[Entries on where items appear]
★ ★ ★ ★ ★

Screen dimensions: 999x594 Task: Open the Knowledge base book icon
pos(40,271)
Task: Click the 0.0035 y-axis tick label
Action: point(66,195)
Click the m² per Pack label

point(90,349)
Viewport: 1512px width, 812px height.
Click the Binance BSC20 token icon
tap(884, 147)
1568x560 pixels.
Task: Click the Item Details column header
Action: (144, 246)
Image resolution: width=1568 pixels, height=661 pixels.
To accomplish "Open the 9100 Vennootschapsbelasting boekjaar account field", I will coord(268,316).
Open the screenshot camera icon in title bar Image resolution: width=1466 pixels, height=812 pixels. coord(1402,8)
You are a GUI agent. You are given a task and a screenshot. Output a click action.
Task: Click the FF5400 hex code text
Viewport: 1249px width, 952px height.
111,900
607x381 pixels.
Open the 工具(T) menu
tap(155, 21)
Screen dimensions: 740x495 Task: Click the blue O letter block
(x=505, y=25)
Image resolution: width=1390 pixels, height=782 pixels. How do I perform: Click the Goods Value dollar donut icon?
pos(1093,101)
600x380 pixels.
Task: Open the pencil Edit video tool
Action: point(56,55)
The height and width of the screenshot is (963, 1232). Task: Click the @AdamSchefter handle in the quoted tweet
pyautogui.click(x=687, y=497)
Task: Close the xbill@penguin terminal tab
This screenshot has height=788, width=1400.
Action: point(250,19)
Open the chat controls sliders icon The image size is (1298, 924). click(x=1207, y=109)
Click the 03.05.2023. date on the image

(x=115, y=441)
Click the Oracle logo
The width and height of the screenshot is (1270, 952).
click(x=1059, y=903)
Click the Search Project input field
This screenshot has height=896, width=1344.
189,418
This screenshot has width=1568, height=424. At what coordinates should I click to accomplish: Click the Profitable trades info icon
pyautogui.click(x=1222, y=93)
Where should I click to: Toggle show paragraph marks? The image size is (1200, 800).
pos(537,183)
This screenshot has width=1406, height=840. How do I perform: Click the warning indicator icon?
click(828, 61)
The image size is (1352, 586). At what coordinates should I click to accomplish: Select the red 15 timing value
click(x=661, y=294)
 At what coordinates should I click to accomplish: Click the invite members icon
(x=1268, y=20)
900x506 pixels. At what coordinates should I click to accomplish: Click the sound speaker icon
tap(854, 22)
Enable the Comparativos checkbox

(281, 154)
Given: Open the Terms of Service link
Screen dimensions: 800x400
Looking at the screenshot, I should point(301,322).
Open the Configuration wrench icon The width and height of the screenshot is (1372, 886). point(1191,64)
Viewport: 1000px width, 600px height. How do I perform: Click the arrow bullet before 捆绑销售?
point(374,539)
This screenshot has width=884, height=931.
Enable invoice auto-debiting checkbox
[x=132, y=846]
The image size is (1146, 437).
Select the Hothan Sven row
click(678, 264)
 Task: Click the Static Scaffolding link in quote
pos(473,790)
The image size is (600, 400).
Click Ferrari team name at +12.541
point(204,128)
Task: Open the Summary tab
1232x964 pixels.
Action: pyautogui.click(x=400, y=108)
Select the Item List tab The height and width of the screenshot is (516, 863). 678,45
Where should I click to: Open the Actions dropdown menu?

★ ★ ★ ★ ★

* [DIRECTION]
Rewrite all of the lines above as a numbered list, skipping any blank lines.

* [THE RESPONSE]
1. Screen dimensions: 999x594 Task: Open the Knowledge base book icon
2. pos(40,271)
3. Task: Click the 0.0035 y-axis tick label
4. Action: point(66,195)
5. Click the m² per Pack label
6. point(90,349)
7. Viewport: 1512px width, 812px height.
8. Click the Binance BSC20 token icon
9. tap(884, 147)
10. 1568x560 pixels.
11. Task: Click the Item Details column header
12. Action: (144, 246)
13. Image resolution: width=1568 pixels, height=661 pixels.
14. To accomplish "Open the 9100 Vennootschapsbelasting boekjaar account field", I will coord(268,316).
15. Open the screenshot camera icon in title bar Image resolution: width=1466 pixels, height=812 pixels. coord(1402,8)
16. You are a GUI agent. You are given a task and a screenshot. Output a click action.
17. Task: Click the FF5400 hex code text
18. Viewport: 1249px width, 952px height.
19. 111,900
20. 607x381 pixels.
21. Open the 工具(T) menu
22. tap(155, 21)
23. Screen dimensions: 740x495 Task: Click the blue O letter block
24. (x=505, y=25)
25. Image resolution: width=1390 pixels, height=782 pixels. How do I perform: Click the Goods Value dollar donut icon?
26. pos(1093,101)
27. 600x380 pixels.
28. Task: Open the pencil Edit video tool
29. Action: point(56,55)
30. The height and width of the screenshot is (963, 1232). Task: Click the @AdamSchefter handle in the quoted tweet
31. pyautogui.click(x=687, y=497)
32. Task: Close the xbill@penguin terminal tab
33. This screenshot has height=788, width=1400.
34. Action: point(250,19)
35. Open the chat controls sliders icon The image size is (1298, 924). click(x=1207, y=109)
36. Click the 03.05.2023. date on the image
37. (x=115, y=441)
38. Click the Oracle logo
39. The width and height of the screenshot is (1270, 952).
40. click(x=1059, y=903)
41. Click the Search Project input field
42. This screenshot has height=896, width=1344.
43. 189,418
44. This screenshot has width=1568, height=424. At what coordinates should I click to accomplish: Click the Profitable trades info icon
45. pyautogui.click(x=1222, y=93)
46. Where should I click to: Toggle show paragraph marks? The image size is (1200, 800).
47. pos(537,183)
48. This screenshot has width=1406, height=840. How do I perform: Click the warning indicator icon?
49. click(828, 61)
50. The image size is (1352, 586). At what coordinates should I click to accomplish: Select the red 15 timing value
51. click(x=661, y=294)
52.  At what coordinates should I click to accomplish: Click the invite members icon
53. (x=1268, y=20)
54. 900x506 pixels. At what coordinates should I click to accomplish: Click the sound speaker icon
55. tap(854, 22)
56. Enable the Comparativos checkbox
57. (281, 154)
58. Given: Open the Terms of Service link
59. Screen dimensions: 800x400
60. Looking at the screenshot, I should point(301,322).
61. Open the Configuration wrench icon The width and height of the screenshot is (1372, 886). point(1191,64)
62. Viewport: 1000px width, 600px height. How do I perform: Click the arrow bullet before 捆绑销售?
63. point(374,539)
64. This screenshot has width=884, height=931.
65. Enable invoice auto-debiting checkbox
66. [x=132, y=846]
67. The image size is (1146, 437).
68. Select the Hothan Sven row
69. click(678, 264)
70.  Task: Click the Static Scaffolding link in quote
71. pos(473,790)
72. The image size is (600, 400).
73. Click Ferrari team name at +12.541
74. point(204,128)
75. Task: Open the Summary tab
76. 1232x964 pixels.
77. Action: pyautogui.click(x=400, y=108)
78. Select the Item List tab The height and width of the screenshot is (516, 863). 678,45
79. Where should I click to: Open the Actions dropdown menu?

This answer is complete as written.